You’ve listened, put together a solid strategic plan, spent time selecting the right services, and then worked hard to implement a social media program. But after months of toiling away, the results aren’t there: no one has become a fan of your Facebook Page, you only have a handful of Twitter followers, and your blog is collecting dust.
Then, what? Does it mean that social media has been a failure and a waste of time? Should you just walk away, and focus your time, effort and people on other projects?
The answer is “maybe” but not before conducting an audit of your social media activities to discover what went wrong and why.
This exercise, which might involved some external help, will provide insight into whether strategic or tactical mistakes were made that contributed to social media not doing what it was expected to do.
The problems could include:
1. Unrealistic strategic goals. Many companies buy into the “if you build, they will come” approach to social media. They think that by embracing social media, it will automatically attract a lot of people. This belief is skewed by the success of a small number of companies such as Starbucks and Ford, which have millions of fans/followers. Too many people forget, however, these success stories are anomalies or outliers.
2. Selecting the wrong social media services. Just because Facebook has more than 450 million users doesn’t mean it works for every company. A key consideration for most companies when they explore getting into social media is having a handle on where their customers and potential customers spend their time online, and what, if any, social media services, they are using. You have to fish where they’re biting, which may mean not using Facebook because your customers aren’t there.
3. A failure to execute tactically. The easy part of social media is listening and creating a strategy; the difficult part is working social media on daily basis. It’s grunt work and a lot of blocking and tackling. It involves investing a lot of hours to build relationships, engage with people and participate in conversations. In other words, it is more than just diligently tweeting or posting to a Facebook Wall. If not enough time or effort is invested, the results won’t happen.

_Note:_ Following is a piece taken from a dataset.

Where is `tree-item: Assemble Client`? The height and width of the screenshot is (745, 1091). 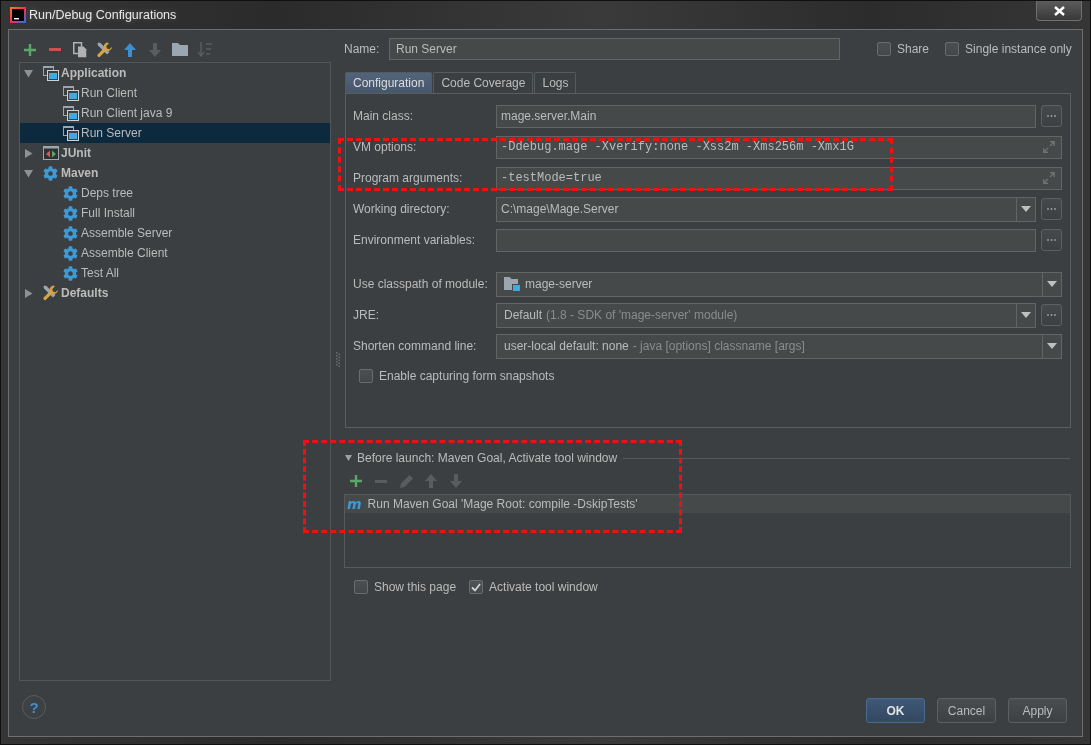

4. The lack of engaging good creative content. Facebook, Twitter, blogs, YouTube, et al are tools that need to be fuelled by content to make them resonate with users. Whether it is contests, photos, videos, compelling stories or polls, content helps make social media sink or swim.
By exploring these areas, companies can get a better idea about why social media didn’t work. This will provide them with insight into what needs to be tweaked or perhaps overhauled to improve their social media efforts.
It may be that a few strategic, tactical or content changes will make a huge difference. Or it could be that these changes don’t work. Then, a company can determine whether it’s time to walk away from social media armed with the knowledge that it wasn’t for a lack of effort.